L’ayurveda, science de la vitalité

L’ayurveda, véritable philosophie globale de vie, détient cette clé tant recherchée qui nous permettrait d’accéder au principe même de la vitalité et d’atteindre l’harmonie naturelle, originelle. Ce système intégral et cohérent propose donc une démarche visant un équilibre subtil de l’existence, qui séduit petit à petit l’Occident. Parce que nous sommes de plus en plus conscients que santé et bien-être ne s’arrêtent pas au seul corps physique. Et qu’harmonie de l’être et de l’univers ne font qu’un.
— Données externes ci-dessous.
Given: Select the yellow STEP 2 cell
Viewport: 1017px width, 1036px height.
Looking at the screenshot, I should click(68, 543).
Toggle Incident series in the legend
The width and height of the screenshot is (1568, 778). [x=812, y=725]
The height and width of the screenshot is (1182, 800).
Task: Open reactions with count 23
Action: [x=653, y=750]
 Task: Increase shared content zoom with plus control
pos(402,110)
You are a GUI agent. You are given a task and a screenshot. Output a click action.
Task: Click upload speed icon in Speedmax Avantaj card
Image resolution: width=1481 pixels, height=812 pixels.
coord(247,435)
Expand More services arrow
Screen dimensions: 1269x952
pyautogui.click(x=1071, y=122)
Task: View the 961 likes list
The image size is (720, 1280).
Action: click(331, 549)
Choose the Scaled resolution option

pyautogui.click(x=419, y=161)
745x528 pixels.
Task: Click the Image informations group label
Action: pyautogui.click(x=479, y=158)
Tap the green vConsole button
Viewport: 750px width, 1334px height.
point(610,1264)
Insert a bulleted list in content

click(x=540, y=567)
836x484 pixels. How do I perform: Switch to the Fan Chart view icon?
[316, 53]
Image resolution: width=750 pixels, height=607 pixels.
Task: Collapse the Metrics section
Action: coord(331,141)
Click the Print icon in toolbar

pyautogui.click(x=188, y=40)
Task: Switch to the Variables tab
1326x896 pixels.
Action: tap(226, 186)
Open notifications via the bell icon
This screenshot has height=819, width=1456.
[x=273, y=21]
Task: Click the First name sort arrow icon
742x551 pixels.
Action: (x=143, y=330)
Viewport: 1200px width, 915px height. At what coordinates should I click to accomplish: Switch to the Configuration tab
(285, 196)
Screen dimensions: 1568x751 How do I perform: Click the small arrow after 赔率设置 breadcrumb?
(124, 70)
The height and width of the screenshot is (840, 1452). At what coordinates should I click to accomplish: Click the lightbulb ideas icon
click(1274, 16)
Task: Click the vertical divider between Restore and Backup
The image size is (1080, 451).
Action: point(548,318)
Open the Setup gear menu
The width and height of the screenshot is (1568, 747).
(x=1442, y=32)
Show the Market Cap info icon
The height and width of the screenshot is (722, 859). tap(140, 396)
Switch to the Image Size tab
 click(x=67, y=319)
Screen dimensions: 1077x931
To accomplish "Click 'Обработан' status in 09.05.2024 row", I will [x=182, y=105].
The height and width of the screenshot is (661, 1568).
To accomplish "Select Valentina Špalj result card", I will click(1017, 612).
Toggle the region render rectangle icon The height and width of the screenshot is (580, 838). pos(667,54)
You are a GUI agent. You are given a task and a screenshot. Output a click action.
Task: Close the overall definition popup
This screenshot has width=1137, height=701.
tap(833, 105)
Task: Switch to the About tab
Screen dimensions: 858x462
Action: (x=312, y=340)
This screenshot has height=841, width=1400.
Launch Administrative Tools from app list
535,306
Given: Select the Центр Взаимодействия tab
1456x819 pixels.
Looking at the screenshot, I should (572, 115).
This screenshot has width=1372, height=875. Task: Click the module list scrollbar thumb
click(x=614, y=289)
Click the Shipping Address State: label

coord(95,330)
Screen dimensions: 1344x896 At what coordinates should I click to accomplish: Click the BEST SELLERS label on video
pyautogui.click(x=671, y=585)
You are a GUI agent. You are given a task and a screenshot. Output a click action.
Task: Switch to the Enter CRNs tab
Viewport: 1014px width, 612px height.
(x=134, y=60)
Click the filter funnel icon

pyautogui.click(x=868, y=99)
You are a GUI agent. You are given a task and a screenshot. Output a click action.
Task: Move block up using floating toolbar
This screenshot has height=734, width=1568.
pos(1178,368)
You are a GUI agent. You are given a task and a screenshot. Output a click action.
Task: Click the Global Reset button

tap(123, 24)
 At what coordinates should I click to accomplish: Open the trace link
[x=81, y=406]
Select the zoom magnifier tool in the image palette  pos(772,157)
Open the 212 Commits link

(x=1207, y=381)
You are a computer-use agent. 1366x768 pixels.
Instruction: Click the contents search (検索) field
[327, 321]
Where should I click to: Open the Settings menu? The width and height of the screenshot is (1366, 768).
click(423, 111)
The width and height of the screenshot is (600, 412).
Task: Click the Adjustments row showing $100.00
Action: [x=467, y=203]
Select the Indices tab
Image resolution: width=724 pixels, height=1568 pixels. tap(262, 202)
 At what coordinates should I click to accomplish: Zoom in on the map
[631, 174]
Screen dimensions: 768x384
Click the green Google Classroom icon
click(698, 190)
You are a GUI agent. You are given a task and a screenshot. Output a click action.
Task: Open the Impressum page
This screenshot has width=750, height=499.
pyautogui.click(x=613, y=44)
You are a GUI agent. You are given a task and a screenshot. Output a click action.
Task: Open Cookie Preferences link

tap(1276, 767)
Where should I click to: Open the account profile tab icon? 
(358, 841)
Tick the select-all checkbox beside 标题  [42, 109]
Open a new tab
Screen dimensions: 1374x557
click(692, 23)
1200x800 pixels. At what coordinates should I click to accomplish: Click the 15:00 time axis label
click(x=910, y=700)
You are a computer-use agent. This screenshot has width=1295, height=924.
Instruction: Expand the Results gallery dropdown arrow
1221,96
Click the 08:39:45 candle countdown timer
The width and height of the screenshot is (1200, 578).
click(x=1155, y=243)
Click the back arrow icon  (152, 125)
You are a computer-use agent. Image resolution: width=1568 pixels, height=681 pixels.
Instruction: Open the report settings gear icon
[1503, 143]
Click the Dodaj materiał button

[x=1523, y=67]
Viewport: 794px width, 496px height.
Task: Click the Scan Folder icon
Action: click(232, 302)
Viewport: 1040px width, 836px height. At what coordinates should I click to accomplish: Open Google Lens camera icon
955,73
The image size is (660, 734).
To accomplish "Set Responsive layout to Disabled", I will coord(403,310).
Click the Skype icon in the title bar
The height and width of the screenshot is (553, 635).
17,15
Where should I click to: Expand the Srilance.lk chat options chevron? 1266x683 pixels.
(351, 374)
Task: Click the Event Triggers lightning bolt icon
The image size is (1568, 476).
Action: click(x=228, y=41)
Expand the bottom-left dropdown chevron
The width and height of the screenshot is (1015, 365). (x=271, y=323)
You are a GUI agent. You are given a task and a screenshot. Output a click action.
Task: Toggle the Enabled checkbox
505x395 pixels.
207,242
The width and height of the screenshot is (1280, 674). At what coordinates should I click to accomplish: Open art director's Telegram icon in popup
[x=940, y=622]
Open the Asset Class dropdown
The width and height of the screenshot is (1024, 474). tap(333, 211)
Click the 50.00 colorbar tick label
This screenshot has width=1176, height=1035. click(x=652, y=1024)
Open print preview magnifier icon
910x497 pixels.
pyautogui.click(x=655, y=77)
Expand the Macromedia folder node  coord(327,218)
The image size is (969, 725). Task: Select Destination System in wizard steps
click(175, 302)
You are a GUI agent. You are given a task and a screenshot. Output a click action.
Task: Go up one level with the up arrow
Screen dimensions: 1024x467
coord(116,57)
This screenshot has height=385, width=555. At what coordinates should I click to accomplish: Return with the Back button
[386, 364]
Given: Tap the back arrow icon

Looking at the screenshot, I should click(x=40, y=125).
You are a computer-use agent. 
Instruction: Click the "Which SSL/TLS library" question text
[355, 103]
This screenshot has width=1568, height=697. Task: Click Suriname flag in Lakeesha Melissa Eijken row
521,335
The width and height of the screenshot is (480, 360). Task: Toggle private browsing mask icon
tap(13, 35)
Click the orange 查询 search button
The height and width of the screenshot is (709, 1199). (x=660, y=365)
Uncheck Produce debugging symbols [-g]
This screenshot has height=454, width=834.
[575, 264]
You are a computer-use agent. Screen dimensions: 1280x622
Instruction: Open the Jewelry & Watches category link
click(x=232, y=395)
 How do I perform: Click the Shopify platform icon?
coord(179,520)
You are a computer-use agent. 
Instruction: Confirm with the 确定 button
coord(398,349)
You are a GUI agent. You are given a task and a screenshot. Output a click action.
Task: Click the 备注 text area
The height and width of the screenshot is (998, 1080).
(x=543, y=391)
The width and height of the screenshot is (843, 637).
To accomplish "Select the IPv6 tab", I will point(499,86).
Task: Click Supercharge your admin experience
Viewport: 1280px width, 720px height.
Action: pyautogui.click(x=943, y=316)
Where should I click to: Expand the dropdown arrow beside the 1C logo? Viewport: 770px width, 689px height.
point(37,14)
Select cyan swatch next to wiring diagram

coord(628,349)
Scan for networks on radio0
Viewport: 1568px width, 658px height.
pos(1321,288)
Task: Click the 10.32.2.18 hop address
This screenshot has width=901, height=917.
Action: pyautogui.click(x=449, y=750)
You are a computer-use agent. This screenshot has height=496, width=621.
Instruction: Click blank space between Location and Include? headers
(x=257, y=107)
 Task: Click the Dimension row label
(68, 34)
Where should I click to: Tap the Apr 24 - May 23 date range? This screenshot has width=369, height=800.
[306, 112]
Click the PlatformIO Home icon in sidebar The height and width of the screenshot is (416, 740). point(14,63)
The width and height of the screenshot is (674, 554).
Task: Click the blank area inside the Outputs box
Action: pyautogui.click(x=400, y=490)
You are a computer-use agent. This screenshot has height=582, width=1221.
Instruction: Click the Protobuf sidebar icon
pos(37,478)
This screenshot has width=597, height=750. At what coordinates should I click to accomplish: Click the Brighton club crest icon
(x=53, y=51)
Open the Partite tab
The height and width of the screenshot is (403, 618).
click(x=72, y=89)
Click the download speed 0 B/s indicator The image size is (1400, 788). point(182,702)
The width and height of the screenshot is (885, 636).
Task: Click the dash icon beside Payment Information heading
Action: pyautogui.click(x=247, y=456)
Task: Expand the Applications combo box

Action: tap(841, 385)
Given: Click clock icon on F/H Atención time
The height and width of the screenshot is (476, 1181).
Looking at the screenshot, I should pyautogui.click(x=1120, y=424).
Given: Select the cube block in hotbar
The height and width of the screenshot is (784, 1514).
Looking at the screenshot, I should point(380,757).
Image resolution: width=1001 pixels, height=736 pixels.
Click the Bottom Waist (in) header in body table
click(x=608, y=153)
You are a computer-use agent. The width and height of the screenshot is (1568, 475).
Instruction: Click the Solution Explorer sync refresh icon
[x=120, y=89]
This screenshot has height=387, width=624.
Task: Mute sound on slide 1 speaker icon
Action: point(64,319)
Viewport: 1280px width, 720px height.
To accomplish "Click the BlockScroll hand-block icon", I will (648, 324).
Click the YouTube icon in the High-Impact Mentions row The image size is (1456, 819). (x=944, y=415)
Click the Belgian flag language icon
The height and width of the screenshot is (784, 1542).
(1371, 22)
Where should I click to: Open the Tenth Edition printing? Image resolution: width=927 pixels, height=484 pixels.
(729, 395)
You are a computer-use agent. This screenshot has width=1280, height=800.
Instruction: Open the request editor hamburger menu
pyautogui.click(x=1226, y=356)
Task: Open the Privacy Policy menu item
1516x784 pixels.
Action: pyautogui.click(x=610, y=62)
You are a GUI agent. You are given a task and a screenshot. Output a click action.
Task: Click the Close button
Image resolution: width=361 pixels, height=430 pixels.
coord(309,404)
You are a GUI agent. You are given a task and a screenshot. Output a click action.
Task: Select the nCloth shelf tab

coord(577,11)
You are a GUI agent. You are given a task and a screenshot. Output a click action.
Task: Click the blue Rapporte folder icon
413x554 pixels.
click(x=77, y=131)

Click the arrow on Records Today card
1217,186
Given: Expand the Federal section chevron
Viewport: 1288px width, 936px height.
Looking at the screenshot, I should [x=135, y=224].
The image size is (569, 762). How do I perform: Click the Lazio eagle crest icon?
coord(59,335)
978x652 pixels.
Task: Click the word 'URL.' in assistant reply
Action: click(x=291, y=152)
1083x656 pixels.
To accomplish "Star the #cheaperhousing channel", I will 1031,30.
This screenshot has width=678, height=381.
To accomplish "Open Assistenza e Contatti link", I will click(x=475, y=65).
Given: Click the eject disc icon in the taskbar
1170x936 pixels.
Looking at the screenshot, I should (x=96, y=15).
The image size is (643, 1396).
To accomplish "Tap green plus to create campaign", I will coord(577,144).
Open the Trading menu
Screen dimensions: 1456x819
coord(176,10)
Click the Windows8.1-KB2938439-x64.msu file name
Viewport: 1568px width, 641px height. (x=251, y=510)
Ne sont qu’un. « À l’image du macrocosme est le microcosme, à l’image de l’atome est l’univers, à l’image de l’homme est le cosmos », dit la sagesse védique…

Reconnu par l’OMS, représenté au ministère indien de la Santé, l’ayurveda trouve naturellement sa place dans une approche intégrative de la maladie, de plus en plus recherchée de nos jours. Ses techniques thérapeutiques, portées et actualisées par des spécialistes de renom (dont le célèbre Dr Deepak Chopra), font d’ailleurs une (timide) percée dans le milieu hospitalier en Europe, notamment en Allemagne et en Grande-Bretagne.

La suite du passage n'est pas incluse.